(Entries for locating text and elements)
** START **

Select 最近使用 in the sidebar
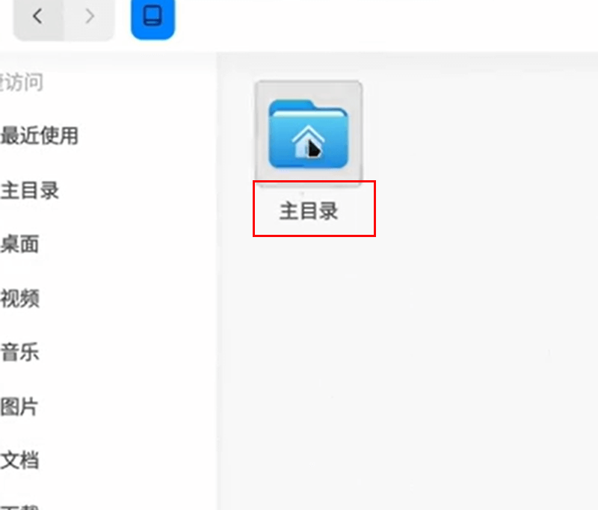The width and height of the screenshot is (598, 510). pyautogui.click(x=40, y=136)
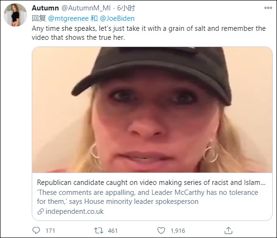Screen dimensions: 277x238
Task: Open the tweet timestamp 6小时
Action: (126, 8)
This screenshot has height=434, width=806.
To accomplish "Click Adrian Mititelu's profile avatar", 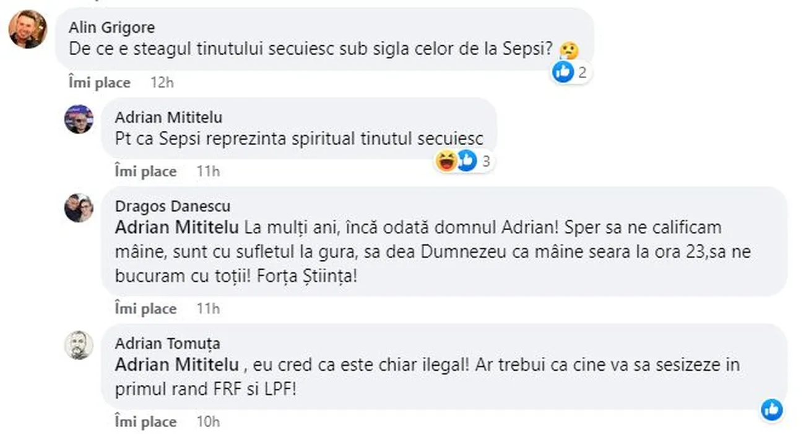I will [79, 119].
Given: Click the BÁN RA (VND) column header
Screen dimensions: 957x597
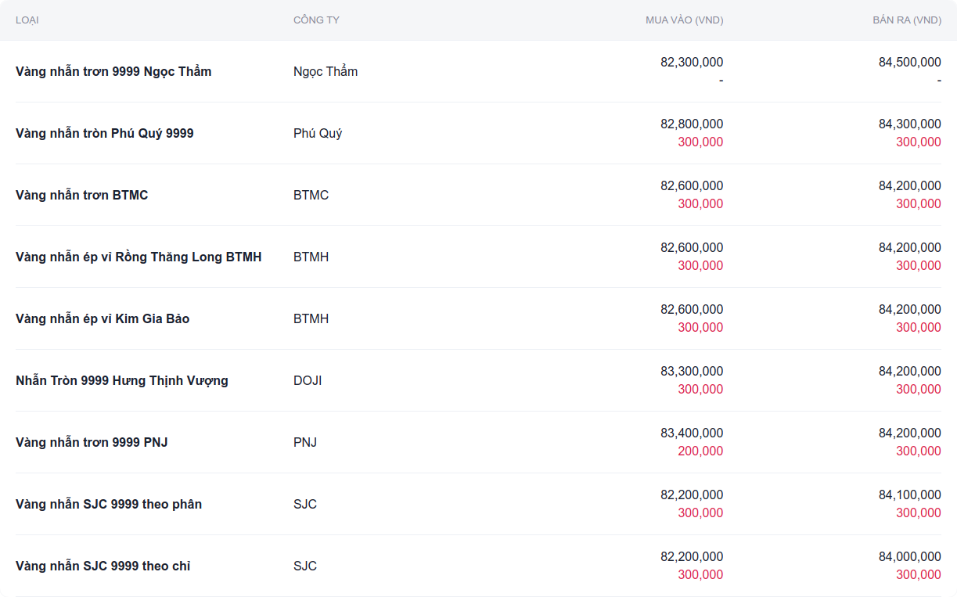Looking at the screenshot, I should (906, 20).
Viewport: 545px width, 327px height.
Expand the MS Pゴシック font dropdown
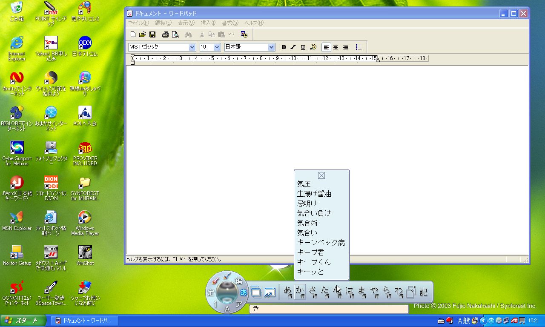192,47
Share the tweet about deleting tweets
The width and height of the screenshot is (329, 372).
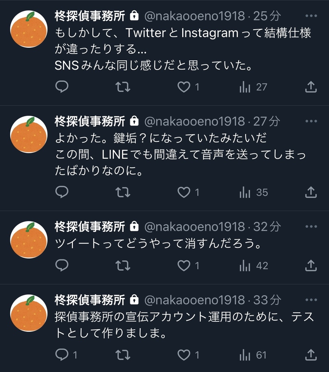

** END **

• [Exercise]:
Express the lines of the entries as a JSON list of strings, one string per line with blank lines omitted, starting with the line containing "Share the tweet about deleting tweets" and continuing through the end of the entries. Leave the pictures out of the list.

• [Exercise solution]:
[
  "Share the tweet about deleting tweets",
  "The width and height of the screenshot is (329, 372)."
]